HOW THE T-TYPE MOVED VAUXHALL INTO THE MAINSTREAM
While the T-type wasn’t the car that introduced Vauxhall to the mass market – that honour would go to the 1931 Cadet – it did mark an important step in the move away from the manufacturer’s previously upmarket clientele.
The catalyst was General Motors’ 1925 buyout of Vauxhall. GM quickly moved to replace loss-making models such as the 25/70 with more affordable offerings. The first model launched under the American conglomerate’s watch – although still engineered and designed in Britain – was 1938’s R-type, promoted at the time as being the first Vauxhall six-cylinder model available for under £1000. With production of both the 25/70 and the 30/98 being phased out under GM’s management, the R-type was briefly Vauxhall’s only model.

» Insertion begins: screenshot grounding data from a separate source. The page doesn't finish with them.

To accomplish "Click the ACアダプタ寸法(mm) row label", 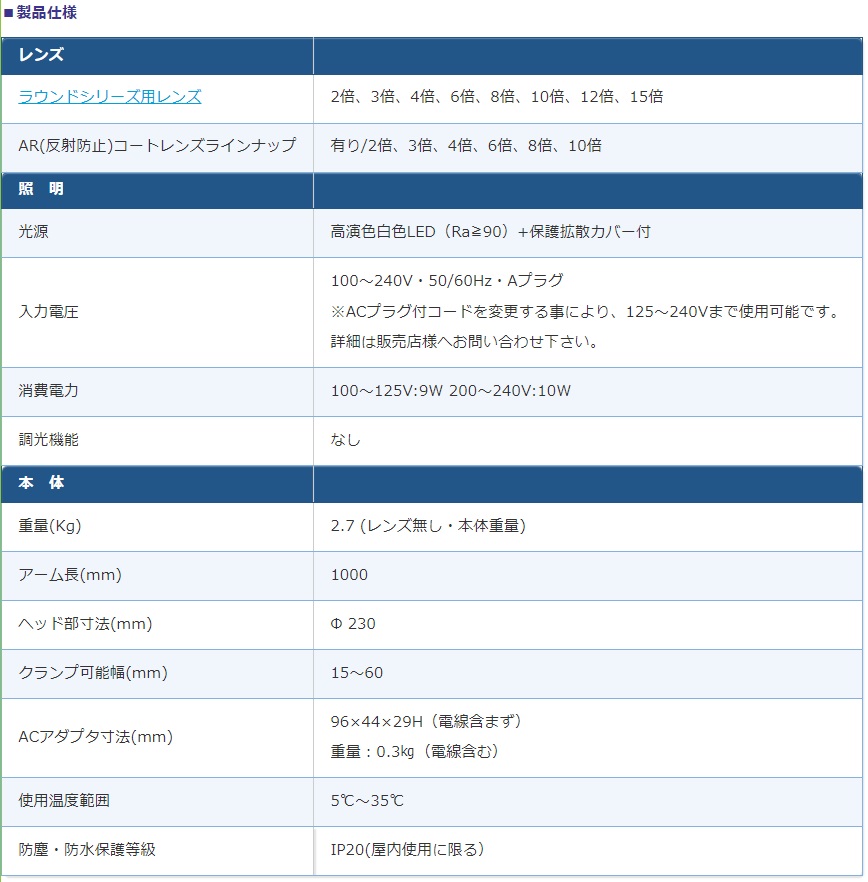I will click(x=96, y=737).
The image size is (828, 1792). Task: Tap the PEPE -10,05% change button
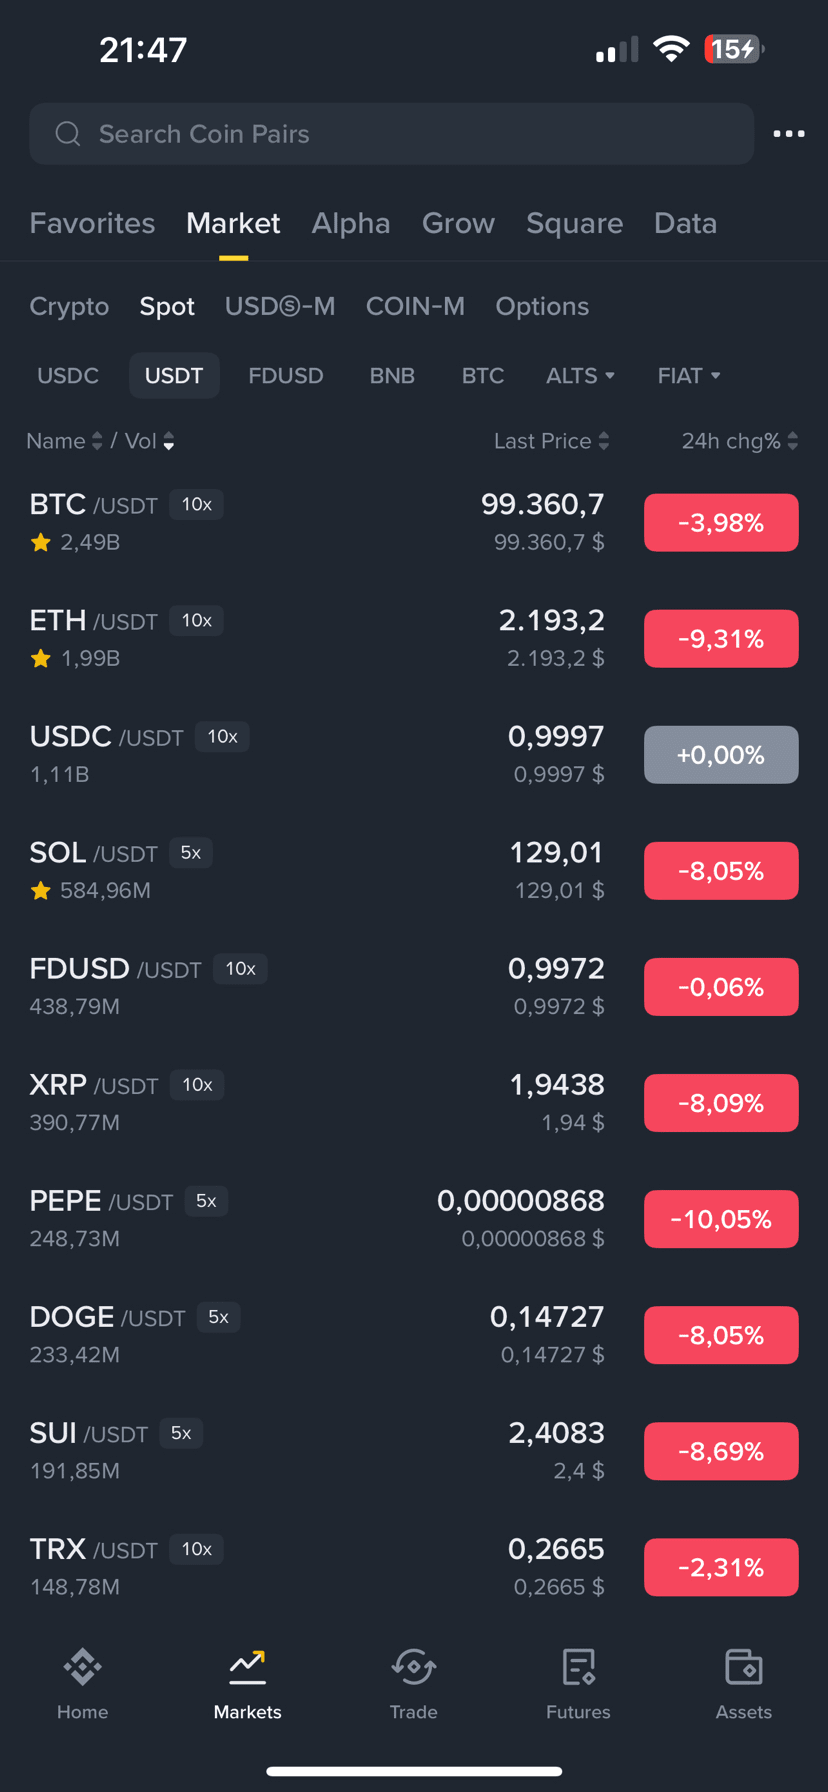click(x=721, y=1219)
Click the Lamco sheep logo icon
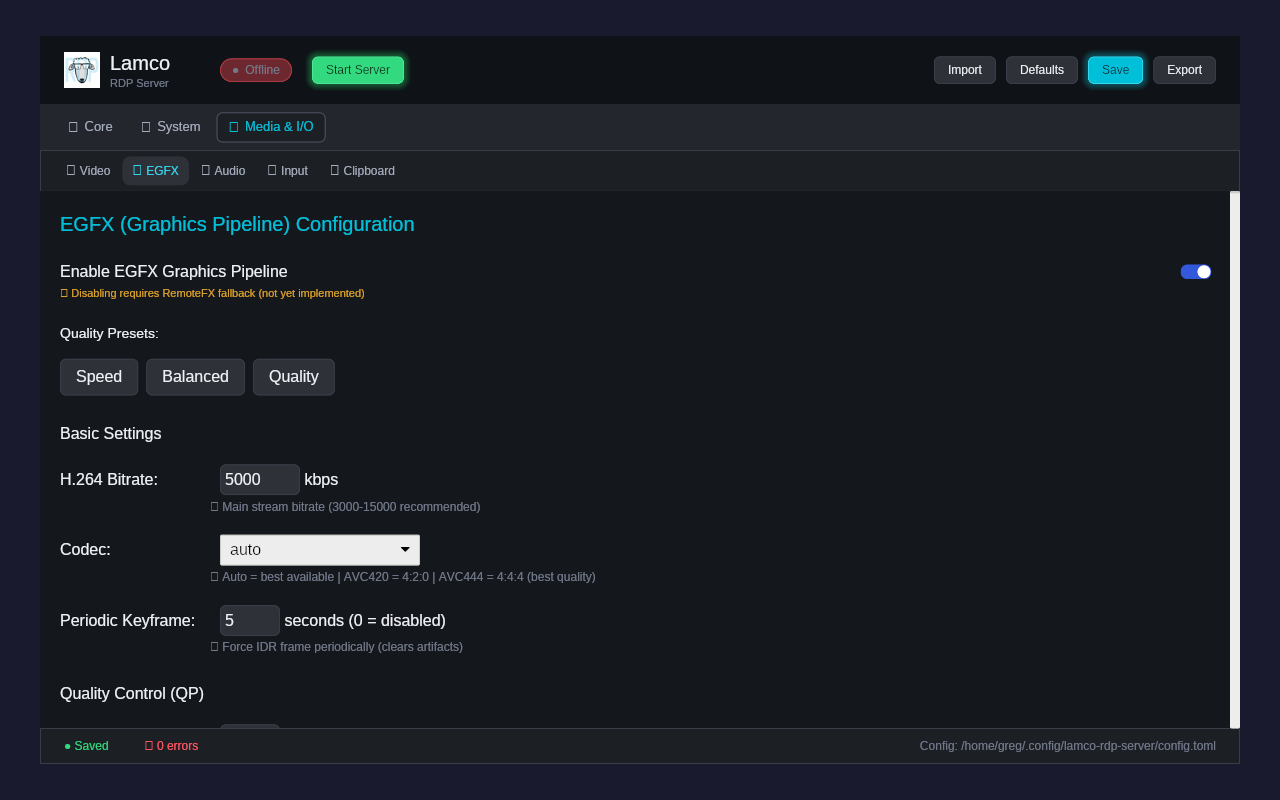The image size is (1280, 800). (x=81, y=70)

In 1929 the car’s 2.7-litre straight-six was upped to a 2.9-litre unit, given a taller radiator and wider wings as part of the update for the T-type. It was also fitted with a mechanical fuel pump in place of the R-type’s Autovac system and hydraulic dampers to offer a smoother ride.
Vauxhall offered the T-type in a variety of body styles, including as a saloon and a fiveseater tourer, but where demand for a particular bodystyle was limited, the manufacturer would often send the chassis out to one of its preferred coachbuilders to build. The Golfer’s Coupé was the work of London-based outfit Grosvenor, but other T-type-based offerings included Holbrook’s work on the Policeman’s Saloon, which offered 37
inches of headroom in order to accommodate the constabulary’s helmets.

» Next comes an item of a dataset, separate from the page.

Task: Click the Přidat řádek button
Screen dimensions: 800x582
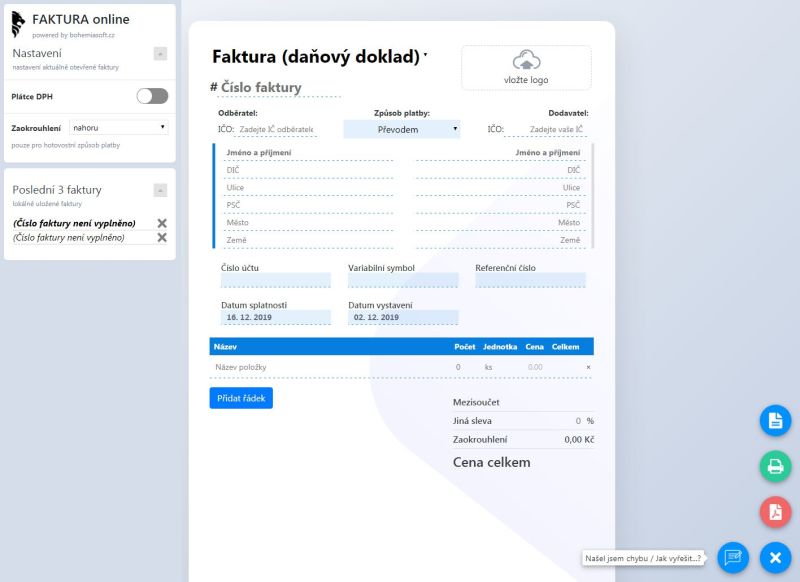Action: pos(241,398)
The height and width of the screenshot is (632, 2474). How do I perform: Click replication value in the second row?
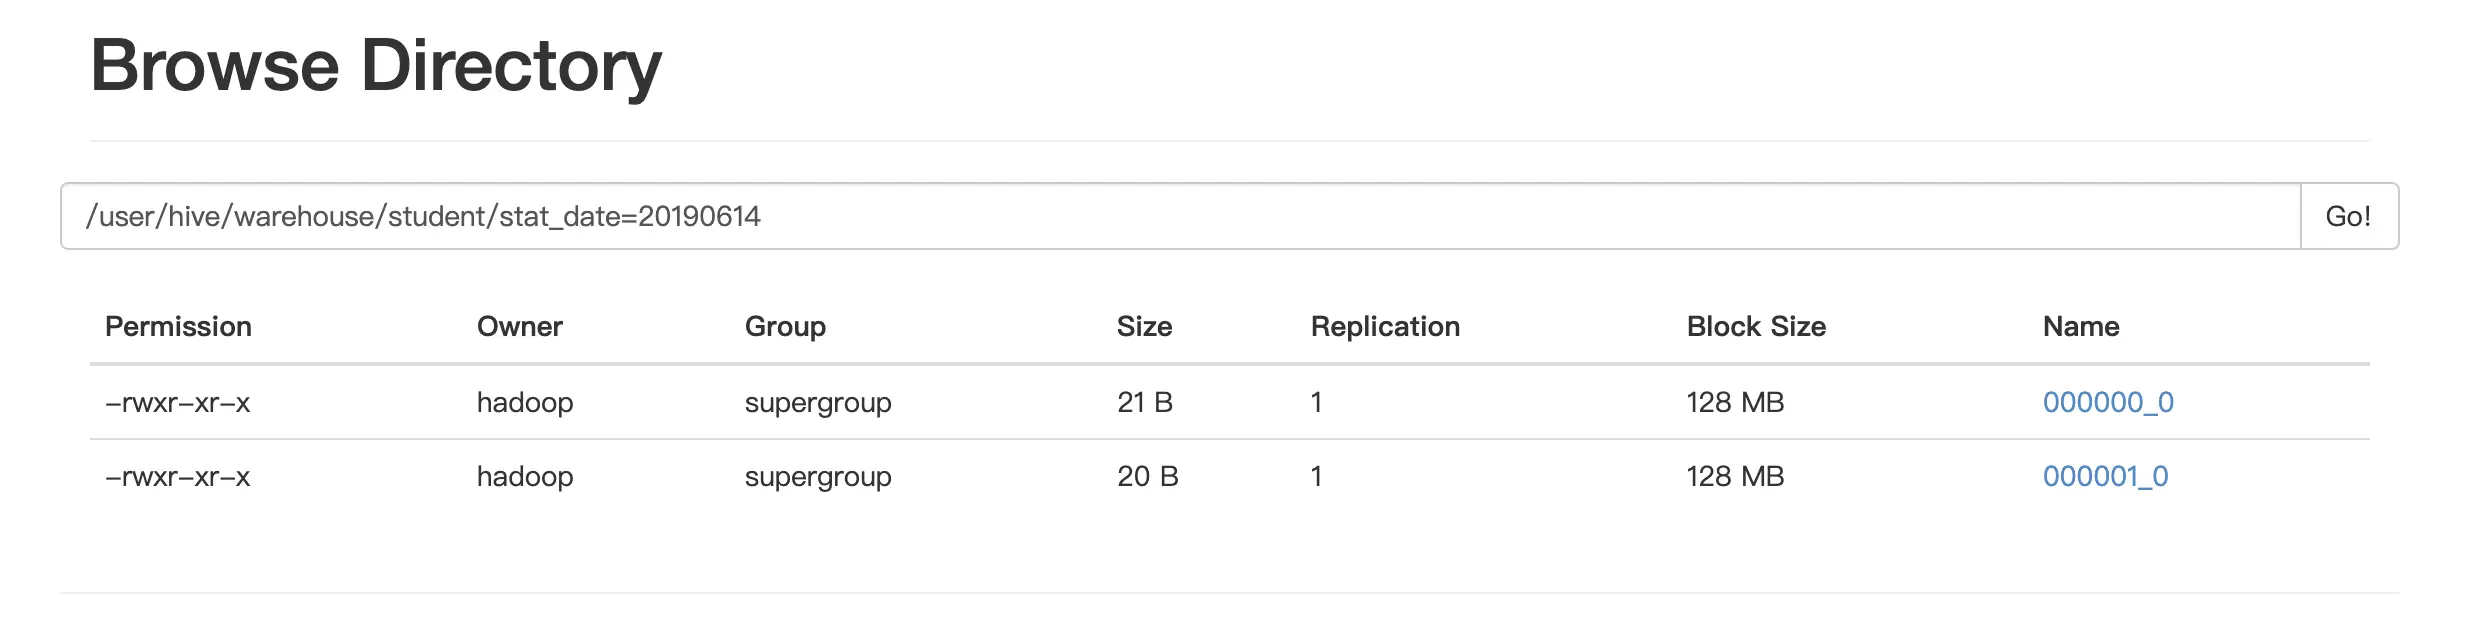[1316, 476]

The T-type evolved again in 1930 into the 3.3-litre Eighty model, which had strengthened transmission to cope with the increase in torque. The the following year the Silent Eighty went on sale – an upgraded model with a quieter third gear.
By then work was already well underway in introducing a more affordable range of Vauxhalls designed under GM’s instruction, starting with the smaller Cadet. The Eighty was replaced in 1933 with the first GM-designed large Vauxhall, the Big Six, which incorporated more streamlined styling inspired by the General’s US offerings, a smaller 2.4-litre engine and a simpler interior that was considerably cheaper to make.